→ **WORK INSTRUCTIONS**
Where a line of the data below has the string "target", copy that line.

⟨

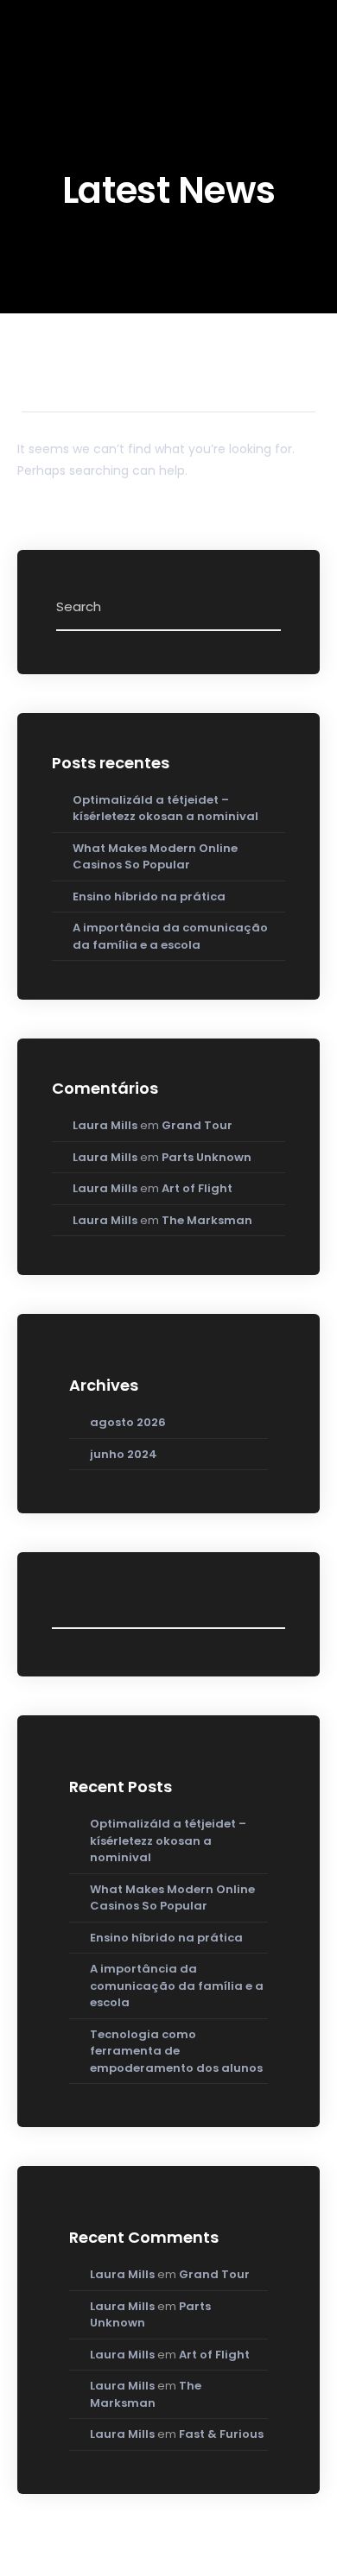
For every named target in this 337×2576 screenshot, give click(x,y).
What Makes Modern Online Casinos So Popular (155, 857)
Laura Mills (105, 1125)
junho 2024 (123, 1454)
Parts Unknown (206, 1157)
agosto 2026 (128, 1422)
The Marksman (207, 1220)
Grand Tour (197, 1125)
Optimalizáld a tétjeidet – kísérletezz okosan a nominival (165, 808)
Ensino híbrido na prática (149, 896)
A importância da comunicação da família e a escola (170, 936)
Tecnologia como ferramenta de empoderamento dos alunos (176, 2051)
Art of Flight (197, 1188)
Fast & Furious (221, 2434)
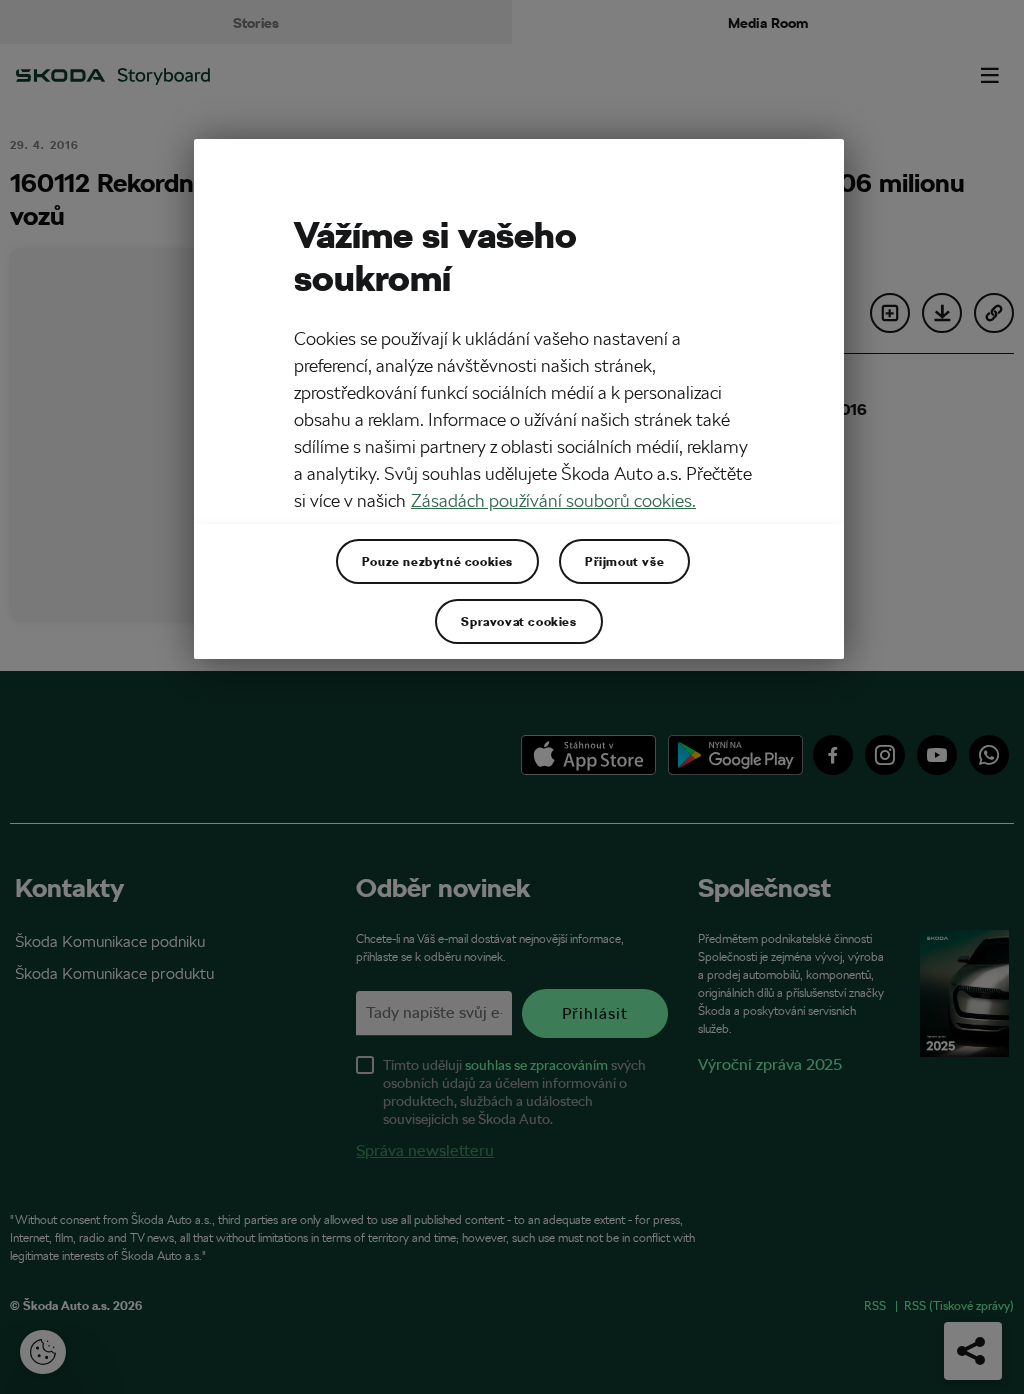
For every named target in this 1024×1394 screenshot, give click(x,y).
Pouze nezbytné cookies (437, 561)
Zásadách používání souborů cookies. (553, 500)
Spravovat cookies (518, 621)
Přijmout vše (624, 561)
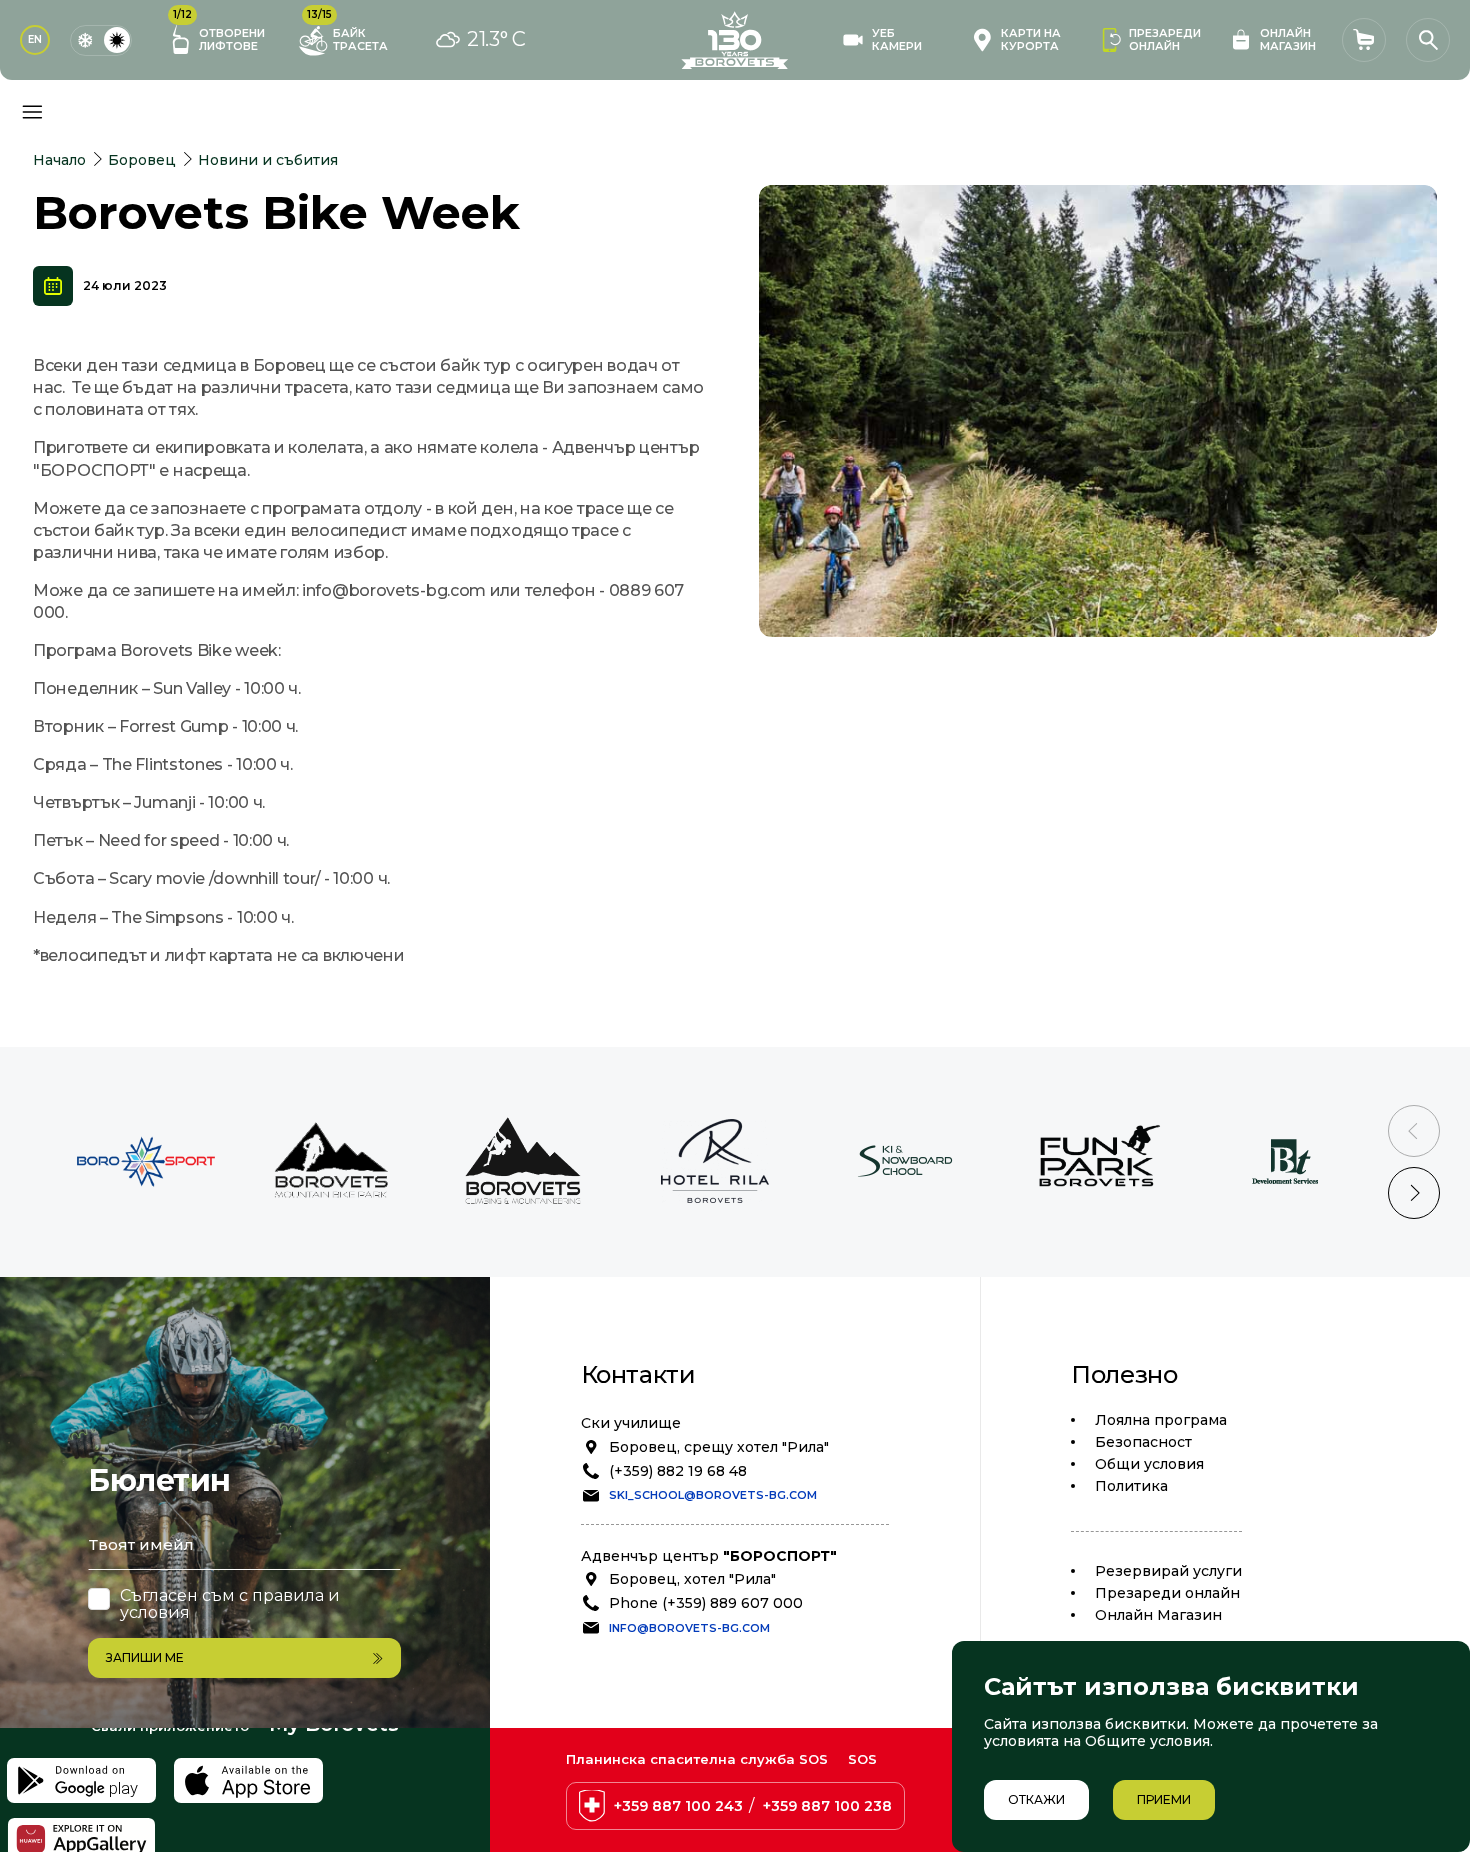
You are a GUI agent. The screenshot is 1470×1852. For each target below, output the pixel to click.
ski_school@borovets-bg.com (713, 1495)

⟩

→ **RESPONSE BOX**
For every named target in this 337×2576 screenshot, give click(x,y).
For every named target in this 1024×1394 screenshot, give click(x,y).
You are a GUI agent. The screenshot is 1470×1852. For each target below, output the pixel to click.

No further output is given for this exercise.